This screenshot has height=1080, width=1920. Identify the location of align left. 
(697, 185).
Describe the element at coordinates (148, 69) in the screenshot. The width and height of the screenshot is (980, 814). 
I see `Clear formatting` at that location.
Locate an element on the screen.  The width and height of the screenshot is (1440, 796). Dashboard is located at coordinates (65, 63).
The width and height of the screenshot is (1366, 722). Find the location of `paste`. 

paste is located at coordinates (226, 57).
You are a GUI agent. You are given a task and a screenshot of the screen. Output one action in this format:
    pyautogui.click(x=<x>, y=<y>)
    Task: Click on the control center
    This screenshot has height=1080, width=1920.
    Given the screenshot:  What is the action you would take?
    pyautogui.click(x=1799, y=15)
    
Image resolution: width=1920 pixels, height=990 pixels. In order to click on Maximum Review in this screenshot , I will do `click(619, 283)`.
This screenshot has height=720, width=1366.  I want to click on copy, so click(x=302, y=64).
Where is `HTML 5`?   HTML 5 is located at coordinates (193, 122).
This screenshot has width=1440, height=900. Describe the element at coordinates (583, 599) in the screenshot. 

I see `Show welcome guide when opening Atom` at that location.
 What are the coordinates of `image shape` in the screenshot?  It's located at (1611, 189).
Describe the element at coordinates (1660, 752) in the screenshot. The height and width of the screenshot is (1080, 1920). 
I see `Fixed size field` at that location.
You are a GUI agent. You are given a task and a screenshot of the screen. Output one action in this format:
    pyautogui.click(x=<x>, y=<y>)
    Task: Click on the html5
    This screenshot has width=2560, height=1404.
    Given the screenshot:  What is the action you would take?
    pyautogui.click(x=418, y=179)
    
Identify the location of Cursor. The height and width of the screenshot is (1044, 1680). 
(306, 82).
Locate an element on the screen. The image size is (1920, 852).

══════════

The problem
Write out the stretch of the records from the line containing "Describe the element at coordinates (1660, 752)" through the last line of the records, copying each line word for word.

Solution
Describe the element at coordinates (1660, 752) in the screenshot. The height and width of the screenshot is (1080, 1920). 
I see `Fixed size field` at that location.
You are a GUI agent. You are given a task and a screenshot of the screen. Output one action in this format:
    pyautogui.click(x=<x>, y=<y>)
    Task: Click on the html5
    This screenshot has width=2560, height=1404.
    Given the screenshot:  What is the action you would take?
    pyautogui.click(x=418, y=179)
    
Identify the location of Cursor. The height and width of the screenshot is (1044, 1680). 
(306, 82).
Locate an element on the screen. The image size is (1920, 852).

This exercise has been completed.